>> start Supplied data

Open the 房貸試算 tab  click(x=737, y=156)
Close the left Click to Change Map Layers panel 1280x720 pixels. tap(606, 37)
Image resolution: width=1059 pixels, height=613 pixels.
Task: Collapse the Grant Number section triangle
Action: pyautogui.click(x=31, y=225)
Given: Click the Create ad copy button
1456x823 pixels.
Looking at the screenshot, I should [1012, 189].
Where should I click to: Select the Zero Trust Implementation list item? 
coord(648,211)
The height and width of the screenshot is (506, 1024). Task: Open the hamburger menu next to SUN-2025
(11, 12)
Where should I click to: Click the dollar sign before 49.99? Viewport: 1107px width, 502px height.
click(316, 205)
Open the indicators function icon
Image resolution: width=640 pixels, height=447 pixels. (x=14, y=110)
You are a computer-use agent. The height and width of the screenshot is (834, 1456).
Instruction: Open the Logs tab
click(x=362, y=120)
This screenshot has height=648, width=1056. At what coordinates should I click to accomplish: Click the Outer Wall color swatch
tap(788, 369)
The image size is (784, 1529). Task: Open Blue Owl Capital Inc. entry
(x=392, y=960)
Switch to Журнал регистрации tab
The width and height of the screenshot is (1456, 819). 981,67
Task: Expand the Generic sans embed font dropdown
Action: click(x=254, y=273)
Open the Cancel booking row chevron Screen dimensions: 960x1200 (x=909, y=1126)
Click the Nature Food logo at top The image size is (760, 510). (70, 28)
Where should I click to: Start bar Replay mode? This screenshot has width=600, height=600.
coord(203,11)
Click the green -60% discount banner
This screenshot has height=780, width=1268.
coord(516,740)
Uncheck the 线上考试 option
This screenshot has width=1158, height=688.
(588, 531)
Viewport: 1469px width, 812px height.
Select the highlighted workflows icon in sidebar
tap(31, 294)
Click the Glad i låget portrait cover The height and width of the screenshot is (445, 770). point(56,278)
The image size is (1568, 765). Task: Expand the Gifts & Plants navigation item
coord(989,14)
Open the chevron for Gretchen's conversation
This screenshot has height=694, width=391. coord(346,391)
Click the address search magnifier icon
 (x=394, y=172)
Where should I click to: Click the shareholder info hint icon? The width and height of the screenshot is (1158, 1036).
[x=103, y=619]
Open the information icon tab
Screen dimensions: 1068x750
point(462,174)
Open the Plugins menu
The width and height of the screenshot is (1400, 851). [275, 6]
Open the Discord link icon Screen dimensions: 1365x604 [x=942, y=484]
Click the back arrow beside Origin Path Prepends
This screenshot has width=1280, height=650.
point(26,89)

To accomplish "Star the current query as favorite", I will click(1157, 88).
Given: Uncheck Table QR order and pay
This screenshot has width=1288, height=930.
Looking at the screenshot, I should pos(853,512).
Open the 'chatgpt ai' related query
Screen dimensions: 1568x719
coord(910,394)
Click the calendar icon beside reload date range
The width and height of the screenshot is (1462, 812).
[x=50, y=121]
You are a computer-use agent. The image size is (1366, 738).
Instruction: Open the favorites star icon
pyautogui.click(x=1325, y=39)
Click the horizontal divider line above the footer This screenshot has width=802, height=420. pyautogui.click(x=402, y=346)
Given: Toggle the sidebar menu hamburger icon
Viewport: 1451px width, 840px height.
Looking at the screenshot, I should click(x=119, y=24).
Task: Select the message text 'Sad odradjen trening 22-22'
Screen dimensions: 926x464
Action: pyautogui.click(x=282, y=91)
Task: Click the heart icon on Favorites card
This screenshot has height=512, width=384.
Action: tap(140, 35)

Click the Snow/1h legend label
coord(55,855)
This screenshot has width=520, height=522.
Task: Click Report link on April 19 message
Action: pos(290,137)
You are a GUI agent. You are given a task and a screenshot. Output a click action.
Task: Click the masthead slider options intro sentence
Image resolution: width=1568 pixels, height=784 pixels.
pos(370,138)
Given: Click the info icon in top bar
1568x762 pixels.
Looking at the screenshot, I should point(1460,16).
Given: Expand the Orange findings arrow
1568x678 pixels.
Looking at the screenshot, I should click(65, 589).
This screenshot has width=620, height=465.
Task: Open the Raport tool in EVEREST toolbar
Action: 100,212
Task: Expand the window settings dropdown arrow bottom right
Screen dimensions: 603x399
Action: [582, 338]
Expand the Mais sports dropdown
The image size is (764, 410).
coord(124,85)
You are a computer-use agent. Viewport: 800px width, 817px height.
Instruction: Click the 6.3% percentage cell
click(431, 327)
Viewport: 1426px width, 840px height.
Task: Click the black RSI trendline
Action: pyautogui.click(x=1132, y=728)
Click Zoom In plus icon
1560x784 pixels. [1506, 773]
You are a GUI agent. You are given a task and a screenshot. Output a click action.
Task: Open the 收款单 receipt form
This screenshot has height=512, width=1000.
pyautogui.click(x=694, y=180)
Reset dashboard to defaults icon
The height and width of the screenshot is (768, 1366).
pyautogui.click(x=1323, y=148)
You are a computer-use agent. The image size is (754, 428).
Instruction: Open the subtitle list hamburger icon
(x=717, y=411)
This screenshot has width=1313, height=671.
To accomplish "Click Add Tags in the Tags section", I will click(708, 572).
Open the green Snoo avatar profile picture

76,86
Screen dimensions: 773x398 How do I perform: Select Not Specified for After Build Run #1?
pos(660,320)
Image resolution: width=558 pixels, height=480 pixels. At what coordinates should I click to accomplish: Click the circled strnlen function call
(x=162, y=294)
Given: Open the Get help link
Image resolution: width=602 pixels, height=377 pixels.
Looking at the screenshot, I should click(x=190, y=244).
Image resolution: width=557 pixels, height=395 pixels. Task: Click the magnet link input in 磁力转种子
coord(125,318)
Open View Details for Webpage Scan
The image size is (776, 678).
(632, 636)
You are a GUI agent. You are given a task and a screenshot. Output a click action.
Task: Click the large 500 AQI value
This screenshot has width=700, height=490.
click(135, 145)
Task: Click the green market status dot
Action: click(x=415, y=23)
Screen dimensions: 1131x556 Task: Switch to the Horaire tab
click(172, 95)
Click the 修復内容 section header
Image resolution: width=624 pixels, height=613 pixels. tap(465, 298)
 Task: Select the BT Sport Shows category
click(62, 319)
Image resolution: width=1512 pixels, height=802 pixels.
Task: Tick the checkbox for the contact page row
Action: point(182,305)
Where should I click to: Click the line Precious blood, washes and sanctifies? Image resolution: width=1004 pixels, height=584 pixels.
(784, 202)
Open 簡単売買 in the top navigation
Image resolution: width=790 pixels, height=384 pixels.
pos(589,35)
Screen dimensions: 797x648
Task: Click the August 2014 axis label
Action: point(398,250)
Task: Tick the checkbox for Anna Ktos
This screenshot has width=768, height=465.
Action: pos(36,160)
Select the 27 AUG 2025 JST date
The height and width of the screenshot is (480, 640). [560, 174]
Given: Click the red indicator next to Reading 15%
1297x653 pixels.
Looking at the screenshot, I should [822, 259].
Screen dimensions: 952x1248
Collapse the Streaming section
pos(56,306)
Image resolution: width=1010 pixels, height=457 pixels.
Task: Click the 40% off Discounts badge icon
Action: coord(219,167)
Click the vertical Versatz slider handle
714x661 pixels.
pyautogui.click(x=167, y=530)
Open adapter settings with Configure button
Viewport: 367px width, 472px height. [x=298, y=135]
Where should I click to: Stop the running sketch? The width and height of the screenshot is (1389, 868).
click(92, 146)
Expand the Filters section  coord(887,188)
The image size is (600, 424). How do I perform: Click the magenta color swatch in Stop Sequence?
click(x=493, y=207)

>> end Supplied data

The problem
Repeat every one of the lines above word for word.

Reply
Open the 房貸試算 tab  click(x=737, y=156)
Close the left Click to Change Map Layers panel 1280x720 pixels. tap(606, 37)
Image resolution: width=1059 pixels, height=613 pixels.
Task: Collapse the Grant Number section triangle
Action: pyautogui.click(x=31, y=225)
Given: Click the Create ad copy button
1456x823 pixels.
Looking at the screenshot, I should [1012, 189].
Where should I click to: Select the Zero Trust Implementation list item? 
coord(648,211)
The height and width of the screenshot is (506, 1024). Task: Open the hamburger menu next to SUN-2025
(11, 12)
Where should I click to: Click the dollar sign before 49.99? Viewport: 1107px width, 502px height.
click(316, 205)
Open the indicators function icon
Image resolution: width=640 pixels, height=447 pixels. (x=14, y=110)
You are a computer-use agent. The height and width of the screenshot is (834, 1456).
Instruction: Open the Logs tab
click(x=362, y=120)
This screenshot has height=648, width=1056. At what coordinates should I click to accomplish: Click the Outer Wall color swatch
tap(788, 369)
The image size is (784, 1529). Task: Open Blue Owl Capital Inc. entry
(x=392, y=960)
Switch to Журнал регистрации tab
The width and height of the screenshot is (1456, 819). 981,67
Task: Expand the Generic sans embed font dropdown
Action: click(x=254, y=273)
Open the Cancel booking row chevron Screen dimensions: 960x1200 (x=909, y=1126)
Click the Nature Food logo at top The image size is (760, 510). (70, 28)
Where should I click to: Start bar Replay mode? This screenshot has width=600, height=600.
coord(203,11)
Click the green -60% discount banner
This screenshot has height=780, width=1268.
coord(516,740)
Uncheck the 线上考试 option
This screenshot has width=1158, height=688.
(588, 531)
Viewport: 1469px width, 812px height.
Select the highlighted workflows icon in sidebar
tap(31, 294)
Click the Glad i låget portrait cover The height and width of the screenshot is (445, 770). point(56,278)
The image size is (1568, 765). Task: Expand the Gifts & Plants navigation item
coord(989,14)
Open the chevron for Gretchen's conversation
This screenshot has height=694, width=391. coord(346,391)
Click the address search magnifier icon
 (x=394, y=172)
Where should I click to: Click the shareholder info hint icon? The width and height of the screenshot is (1158, 1036).
[x=103, y=619]
Open the information icon tab
Screen dimensions: 1068x750
point(462,174)
Open the Plugins menu
The width and height of the screenshot is (1400, 851). [275, 6]
Open the Discord link icon Screen dimensions: 1365x604 [x=942, y=484]
Click the back arrow beside Origin Path Prepends
This screenshot has width=1280, height=650.
point(26,89)

To accomplish "Star the current query as favorite", I will click(1157, 88).
Given: Uncheck Table QR order and pay
This screenshot has width=1288, height=930.
Looking at the screenshot, I should pos(853,512).
Open the 'chatgpt ai' related query
Screen dimensions: 1568x719
coord(910,394)
Click the calendar icon beside reload date range
The width and height of the screenshot is (1462, 812).
[x=50, y=121]
You are a computer-use agent. The image size is (1366, 738).
Instruction: Open the favorites star icon
pyautogui.click(x=1325, y=39)
Click the horizontal divider line above the footer This screenshot has width=802, height=420. pyautogui.click(x=402, y=346)
Given: Toggle the sidebar menu hamburger icon
Viewport: 1451px width, 840px height.
Looking at the screenshot, I should click(x=119, y=24).
Task: Select the message text 'Sad odradjen trening 22-22'
Screen dimensions: 926x464
Action: pyautogui.click(x=282, y=91)
Task: Click the heart icon on Favorites card
This screenshot has height=512, width=384.
Action: tap(140, 35)

Click the Snow/1h legend label
coord(55,855)
This screenshot has width=520, height=522.
Task: Click Report link on April 19 message
Action: pos(290,137)
You are a GUI agent. You are given a task and a screenshot. Output a click action.
Task: Click the masthead slider options intro sentence
Image resolution: width=1568 pixels, height=784 pixels.
pos(370,138)
Given: Click the info icon in top bar
1568x762 pixels.
Looking at the screenshot, I should point(1460,16).
Given: Expand the Orange findings arrow
1568x678 pixels.
Looking at the screenshot, I should click(65, 589).
This screenshot has width=620, height=465.
Task: Open the Raport tool in EVEREST toolbar
Action: 100,212
Task: Expand the window settings dropdown arrow bottom right
Screen dimensions: 603x399
Action: [582, 338]
Expand the Mais sports dropdown
The image size is (764, 410).
coord(124,85)
You are a computer-use agent. Viewport: 800px width, 817px height.
Instruction: Click the 6.3% percentage cell
click(431, 327)
Viewport: 1426px width, 840px height.
Task: Click the black RSI trendline
Action: pyautogui.click(x=1132, y=728)
Click Zoom In plus icon
1560x784 pixels. [1506, 773]
You are a GUI agent. You are given a task and a screenshot. Output a click action.
Task: Open the 收款单 receipt form
This screenshot has height=512, width=1000.
pyautogui.click(x=694, y=180)
Reset dashboard to defaults icon
The height and width of the screenshot is (768, 1366).
pyautogui.click(x=1323, y=148)
You are a computer-use agent. The image size is (754, 428).
Instruction: Open the subtitle list hamburger icon
(x=717, y=411)
This screenshot has width=1313, height=671.
To accomplish "Click Add Tags in the Tags section", I will click(708, 572).
Open the green Snoo avatar profile picture

76,86
Screen dimensions: 773x398 How do I perform: Select Not Specified for After Build Run #1?
pos(660,320)
Image resolution: width=558 pixels, height=480 pixels. At what coordinates should I click to accomplish: Click the circled strnlen function call
(x=162, y=294)
Given: Open the Get help link
Image resolution: width=602 pixels, height=377 pixels.
Looking at the screenshot, I should click(x=190, y=244).
Image resolution: width=557 pixels, height=395 pixels. Task: Click the magnet link input in 磁力转种子
coord(125,318)
Open View Details for Webpage Scan
The image size is (776, 678).
(632, 636)
You are a GUI agent. You are given a task and a screenshot. Output a click action.
Task: Click the large 500 AQI value
This screenshot has width=700, height=490.
click(135, 145)
Task: Click the green market status dot
Action: click(x=415, y=23)
Screen dimensions: 1131x556 Task: Switch to the Horaire tab
click(172, 95)
Click the 修復内容 section header
Image resolution: width=624 pixels, height=613 pixels. tap(465, 298)
 Task: Select the BT Sport Shows category
click(62, 319)
Image resolution: width=1512 pixels, height=802 pixels.
Task: Tick the checkbox for the contact page row
Action: point(182,305)
Where should I click to: Click the line Precious blood, washes and sanctifies? Image resolution: width=1004 pixels, height=584 pixels.
(784, 202)
Open 簡単売買 in the top navigation
Image resolution: width=790 pixels, height=384 pixels.
pos(589,35)
Screen dimensions: 797x648
Task: Click the August 2014 axis label
Action: point(398,250)
Task: Tick the checkbox for Anna Ktos
This screenshot has width=768, height=465.
Action: pos(36,160)
Select the 27 AUG 2025 JST date
The height and width of the screenshot is (480, 640). [560, 174]
Given: Click the red indicator next to Reading 15%
1297x653 pixels.
Looking at the screenshot, I should [822, 259].
Screen dimensions: 952x1248
Collapse the Streaming section
pos(56,306)
Image resolution: width=1010 pixels, height=457 pixels.
Task: Click the 40% off Discounts badge icon
Action: coord(219,167)
Click the vertical Versatz slider handle
714x661 pixels.
pyautogui.click(x=167, y=530)
Open adapter settings with Configure button
Viewport: 367px width, 472px height. [x=298, y=135]
Where should I click to: Stop the running sketch? The width and height of the screenshot is (1389, 868).
click(92, 146)
Expand the Filters section  coord(887,188)
The image size is (600, 424). How do I perform: Click the magenta color swatch in Stop Sequence?
click(x=493, y=207)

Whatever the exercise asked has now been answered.